There was a time when Trump looked like he might run a campaign that was unusual ideologically as well as rhetorically. He talked about raising taxes on the rich, increasing Social Security benefits and expanding government-provided healthcare; on more 'cultural' issues he was not only much more crude but also much more substantively anti-immigration, importantly including legal immigration, than the Republican establishment. He was an anti-intervention, 'America First' isolationist on foreign policy. This is not a great platform: it's essentially the kind of traditionalist welfarism that fuels the Front National in France or UKIP in Britain. (Some of the time, anyway - UKIP is famously changeable on most issues.) But it's also clearly not the ideology of the mainstream Republican Party.
These unorthodoxies were mostly gone by the end of the primary campaign, forgotten about by the end of the general election, and are completely non-existent by now. Attorney General Jeff Sessions is down on the border launching an immigration crackdown, focused wholly on irregular immigration and even then on enforcement measures that don't directly disrupt business operations. Trump didn't seem particularly interested in the healthcare bill that died in Congress a couple of weeks ago, but he's not interested in much; he was publicly and privately supporting a bill which would massively cut taxes for the wealthy and strip 24 million people of health insurance. He's declared a policy of regime change in Syria and is happily presiding over the same kind of militarist drumbeat that led up to the invasion of Iraq.
None of this is an accident. Even if party establishments can't control who gets votes in primaries, partisanship is the engine of American politics. People change their issue stances based on their party identification. Policy advisors, political staffers and even journalists progress by becoming affiliated with and known within party circles. You can, if you have a lot of money and a bottomless desire to make outrageous subtext text, launch a hostile takeover via a party primary. But in the end, you still need the party. You need its regular voters - the ones who don't care enough to vote in primaries and have no great enthusiasm for you in particular - to get you over the line, so you can't afford to diverge very much from the standard ideological formula. You need its congressional representatives not to turn their institutional firepower on you, so you can't alienate them or reject their priorities. You need people to do your comms and write your bills, and the party is the only place you'll get them, so - whatever you want - your bills won't end up that different from what any other president from your party would have proposed.

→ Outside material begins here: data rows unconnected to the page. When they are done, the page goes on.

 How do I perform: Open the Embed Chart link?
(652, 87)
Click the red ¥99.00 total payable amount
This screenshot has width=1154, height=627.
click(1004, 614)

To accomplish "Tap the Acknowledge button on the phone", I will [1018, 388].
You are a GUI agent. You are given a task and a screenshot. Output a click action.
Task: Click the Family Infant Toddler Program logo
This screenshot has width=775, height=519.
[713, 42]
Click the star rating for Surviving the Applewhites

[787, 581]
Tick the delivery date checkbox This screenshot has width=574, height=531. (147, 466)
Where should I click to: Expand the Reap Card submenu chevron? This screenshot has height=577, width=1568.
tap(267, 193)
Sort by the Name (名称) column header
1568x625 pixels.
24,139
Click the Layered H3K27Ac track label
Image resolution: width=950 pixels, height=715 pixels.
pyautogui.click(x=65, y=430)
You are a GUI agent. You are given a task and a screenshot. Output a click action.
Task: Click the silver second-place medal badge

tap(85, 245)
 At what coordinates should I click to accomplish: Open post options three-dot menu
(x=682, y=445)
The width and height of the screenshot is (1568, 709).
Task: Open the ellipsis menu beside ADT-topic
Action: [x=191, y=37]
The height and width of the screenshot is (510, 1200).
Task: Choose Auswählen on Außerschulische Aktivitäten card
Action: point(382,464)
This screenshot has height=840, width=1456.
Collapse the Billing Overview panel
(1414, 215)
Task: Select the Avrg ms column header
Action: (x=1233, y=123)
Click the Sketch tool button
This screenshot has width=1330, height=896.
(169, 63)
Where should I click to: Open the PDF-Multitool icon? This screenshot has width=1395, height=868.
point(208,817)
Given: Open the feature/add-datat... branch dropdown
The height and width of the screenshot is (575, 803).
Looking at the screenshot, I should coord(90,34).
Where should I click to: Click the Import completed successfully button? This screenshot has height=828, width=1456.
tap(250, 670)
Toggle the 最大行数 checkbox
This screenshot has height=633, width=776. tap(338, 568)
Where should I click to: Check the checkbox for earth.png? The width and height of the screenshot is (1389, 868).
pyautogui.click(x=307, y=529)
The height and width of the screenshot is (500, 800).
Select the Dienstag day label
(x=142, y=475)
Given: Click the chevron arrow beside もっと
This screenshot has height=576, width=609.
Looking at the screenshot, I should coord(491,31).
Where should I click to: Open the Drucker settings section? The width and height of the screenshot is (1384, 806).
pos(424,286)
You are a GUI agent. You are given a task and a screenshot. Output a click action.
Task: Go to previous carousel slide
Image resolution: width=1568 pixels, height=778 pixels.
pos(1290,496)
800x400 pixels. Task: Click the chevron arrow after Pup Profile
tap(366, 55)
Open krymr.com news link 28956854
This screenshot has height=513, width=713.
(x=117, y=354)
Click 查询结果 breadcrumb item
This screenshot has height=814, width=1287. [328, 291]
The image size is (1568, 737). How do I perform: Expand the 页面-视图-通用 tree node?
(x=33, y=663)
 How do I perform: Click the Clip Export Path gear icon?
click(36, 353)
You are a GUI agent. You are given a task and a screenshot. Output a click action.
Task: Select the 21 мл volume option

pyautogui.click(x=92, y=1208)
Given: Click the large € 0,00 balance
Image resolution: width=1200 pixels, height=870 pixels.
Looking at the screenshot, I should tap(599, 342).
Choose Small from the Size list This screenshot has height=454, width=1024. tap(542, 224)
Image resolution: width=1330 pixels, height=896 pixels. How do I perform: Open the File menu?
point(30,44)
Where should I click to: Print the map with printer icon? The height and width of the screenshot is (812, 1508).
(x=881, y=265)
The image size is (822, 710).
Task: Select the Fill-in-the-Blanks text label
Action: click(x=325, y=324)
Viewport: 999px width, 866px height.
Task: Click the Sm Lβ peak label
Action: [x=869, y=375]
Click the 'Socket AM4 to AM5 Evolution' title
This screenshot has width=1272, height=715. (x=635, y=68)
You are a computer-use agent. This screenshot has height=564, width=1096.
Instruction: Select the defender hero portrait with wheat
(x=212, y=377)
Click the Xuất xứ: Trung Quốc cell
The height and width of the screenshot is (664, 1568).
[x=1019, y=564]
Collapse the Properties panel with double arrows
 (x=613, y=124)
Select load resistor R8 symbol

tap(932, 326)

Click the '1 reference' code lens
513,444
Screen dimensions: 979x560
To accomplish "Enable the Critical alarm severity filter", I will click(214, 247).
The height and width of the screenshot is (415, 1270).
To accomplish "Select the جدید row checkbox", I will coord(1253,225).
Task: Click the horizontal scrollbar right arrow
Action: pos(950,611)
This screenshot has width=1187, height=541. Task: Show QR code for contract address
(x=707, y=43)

The Republican Party didn't get to decide who'd be its nominee, but by a variety of formal and informal mechanisms it was able to enforce Republican ideology on whoever that nominee was. If not in quite the way The Party Decides envisions, the establishment is in the driver's seat, and we have a White House which - though probably more openly bigoted, and certainly more of a circus - is doing roughly what you'd expect a Republican White House to do.